Com a insuficiência do arcabouço para conter o aumento arrecadatório na cobertura de gastos do governo, as expectativas quanto à inflação no futuro devem piorar. A indicação que o governo permanecerá gastando mais estimulará o aumento da inflação, penalizando o empresário e o consumidor, principalmente os mais pobres, que têm cada vez menos poder de compra.
A falta de resultado nas contas fiscais prejudica o trabalho do Banco Central (Bacen) de baixar os juros, fazendo com que a taxa Selic se mantenha em alta por mais tempo. Isso afeta diretamente o dia a dia do empresário, pois impacta a tomada e o pagamento de empréstimos, além de diminuir a demanda no comércio e nos serviços, dado que os juros altos atrapalham o consumo.
O fato de o arcabouço não resolver os problemas de longo prazo da política fiscal, já que não conseguirá entregar 1% de superávit primário em 2026 sem aumento consistente na carga tributária, acarretará elevação de juros de longo prazo.
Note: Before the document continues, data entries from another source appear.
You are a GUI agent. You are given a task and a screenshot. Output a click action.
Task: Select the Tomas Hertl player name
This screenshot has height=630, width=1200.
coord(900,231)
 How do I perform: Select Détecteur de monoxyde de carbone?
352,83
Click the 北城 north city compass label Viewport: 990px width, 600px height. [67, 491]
Assim, ao buscar um empréstimo mais duradouro, o empresário terá uma surpresa negativa no custo do crédito.
A impossibilidade de contratar empréstimos pode afetar o fluxo de caixa das empresas, contratação de mão de obra, o investimento em melhorias estruturais e a aquisição de inovações, além de limitar a capacidade de expansão dos negócios.
Ainda que o arcabouço fiscal seja melhor para a economia do que contar com nenhuma regra, o economista André Sacconato, consultor da FecomercioSP, salienta que os resultados práticos da medida, se for aprovada como prevê o governo, prejudicarão ainda mais o dia a dia das empresas e não estabilizará a saúde fiscal do País. “A vantagem das travas fiscais se dissipa, quando pensamos que o arcabouço não será suficiente para garantir uma sustentabilidade da dívida sem aumento da arrecadação, algo que o teto de gastos, antiga regra, entregava”, pondera.
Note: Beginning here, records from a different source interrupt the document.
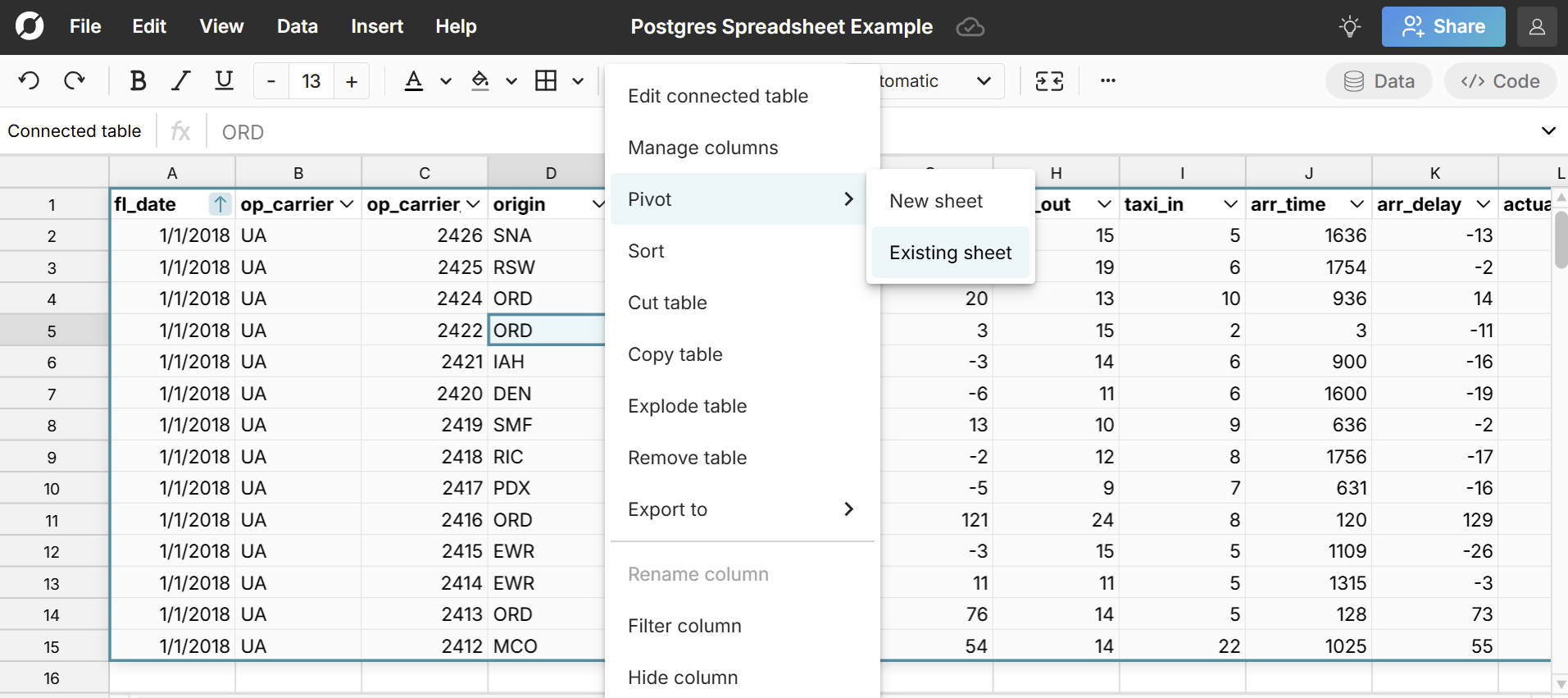This screenshot has height=698, width=1568.
Task: Click the text color icon
Action: 414,80
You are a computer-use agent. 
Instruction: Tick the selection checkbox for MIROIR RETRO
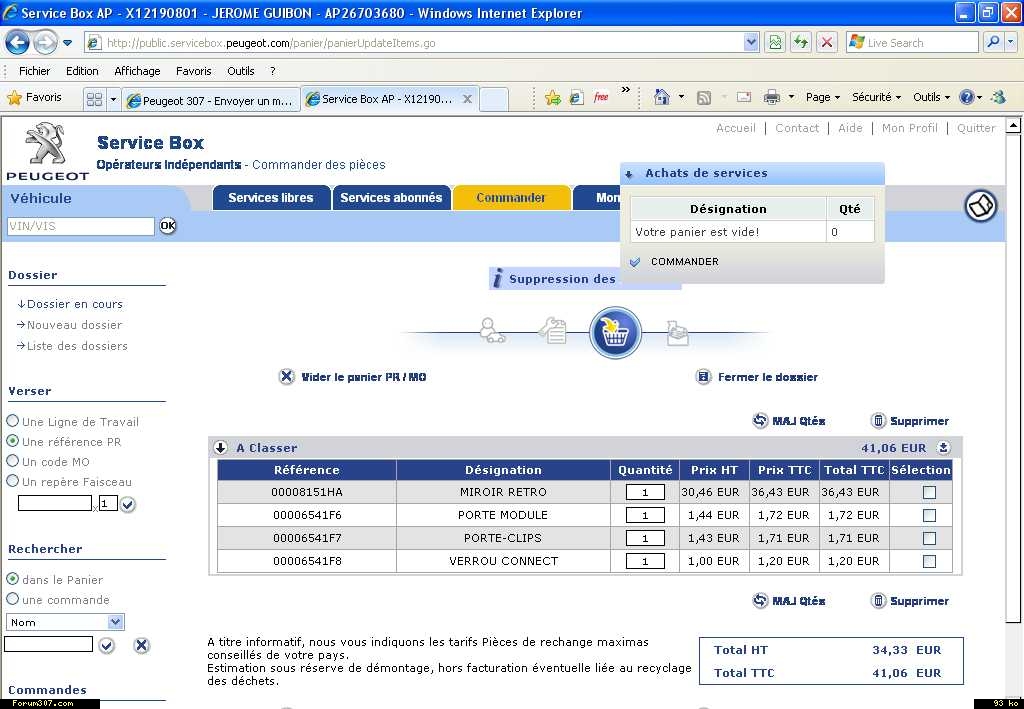tap(929, 492)
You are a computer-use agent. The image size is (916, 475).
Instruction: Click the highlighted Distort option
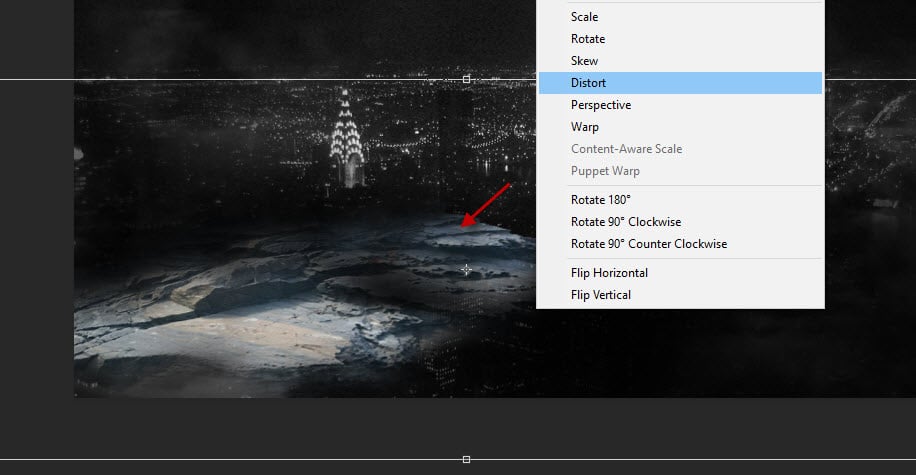tap(588, 83)
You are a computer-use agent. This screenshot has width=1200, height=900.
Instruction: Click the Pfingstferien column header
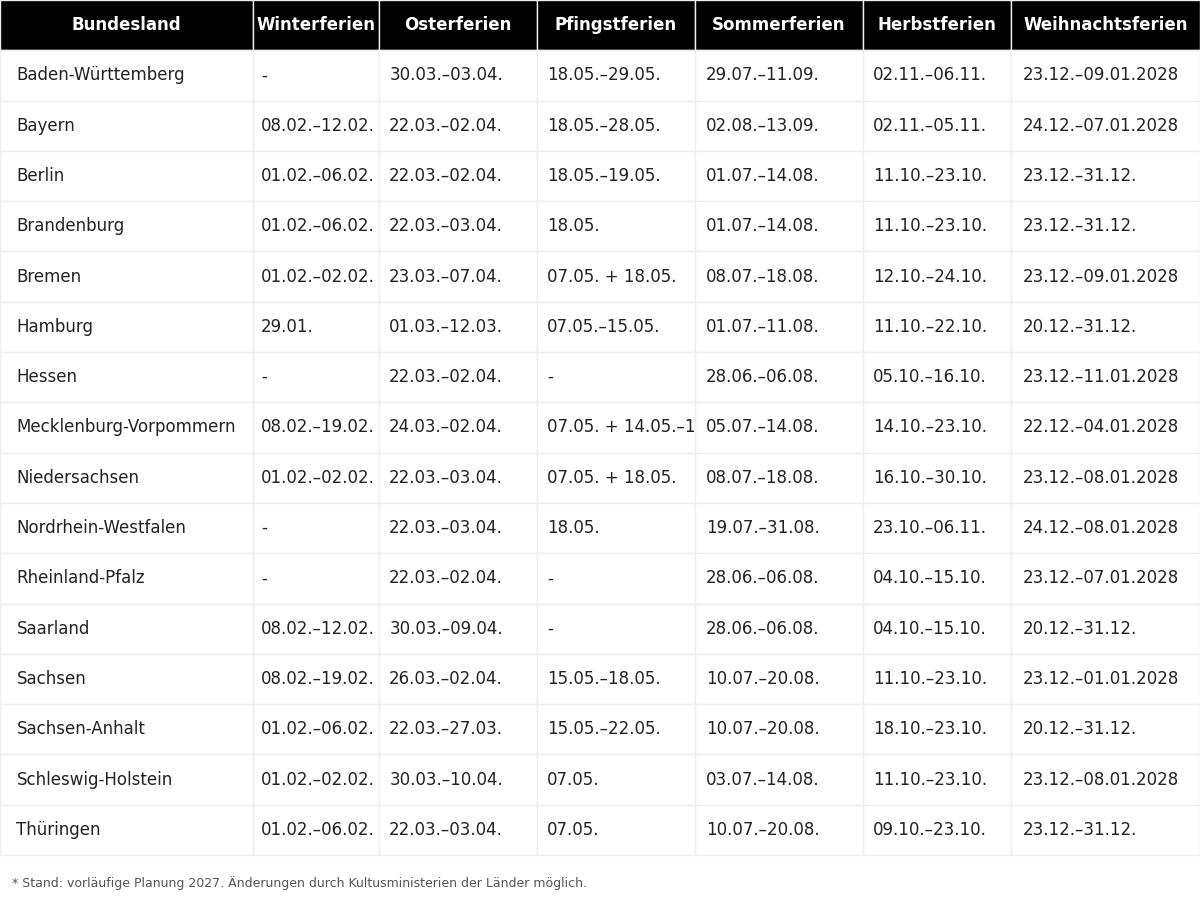tap(615, 25)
• Impõe limite de crescimento da despesa primária (gastos necessários para promover serviços públicos) a 70% da variação da receita dos 12 meses anteriores.
• Cria mecanismo de ajuste para impedir o aumento dos gastos em momentos de crescimento econômico e a queda dos gastos em caso de baixo crescimento.
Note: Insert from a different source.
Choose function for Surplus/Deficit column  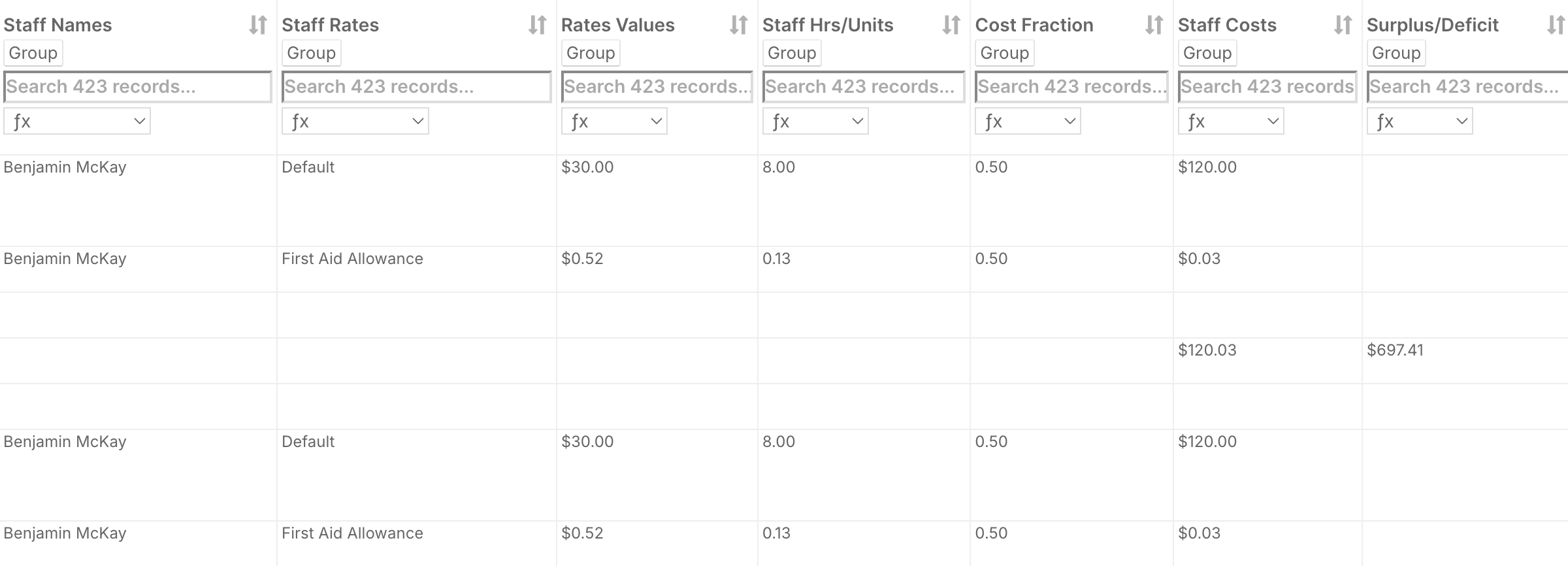[1419, 122]
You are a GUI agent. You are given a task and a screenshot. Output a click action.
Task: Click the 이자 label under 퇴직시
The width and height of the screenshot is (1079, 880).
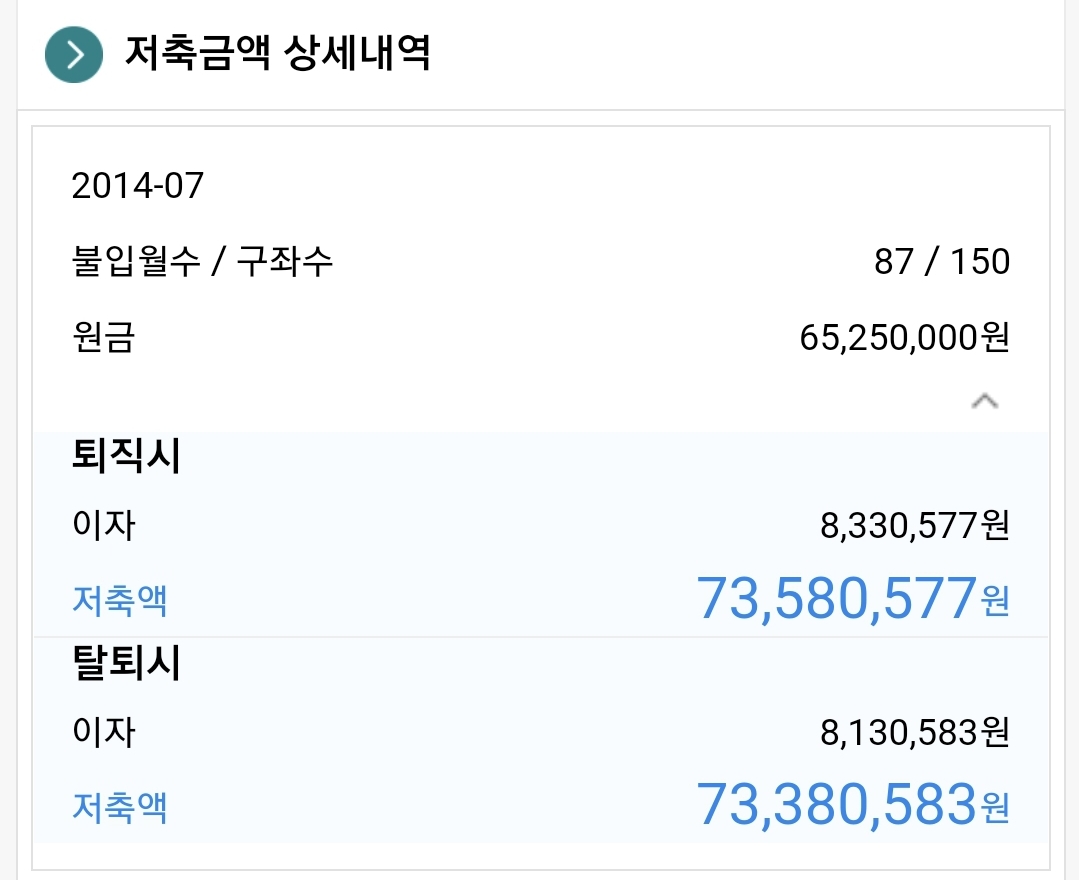tap(103, 525)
• Aplica mecanismos de punição. Caso o resultado primário fique abaixo do limite mínimo, o crescimento das despesas para o ano seguinte cai de 70% para 50% do crescimento da receita.
• Pretende zerar o déficit primário em 2024, com superávit de 0,5% do PIB em 2025 e 1% em 2026.
• Promete que a dívida pública bruta subirá levemente até 2026 e depois será estabilizada.
• Cria exceções apenas para gastos instituídos pela Constituição, como o Fundeb e o piso nacional da enfermagem. Essas despesas não podem ser regulamentadas por lei complementar.
O texto do PLP 93, que está em tramitação no Senado, já recebeu 31 sugestões de alteração até o fechamento desta reportagem, na metade de junho. Caso o seu conteúdo seja alterado pelos senadores, o PLP volta para votação na Câmara dos Deputados.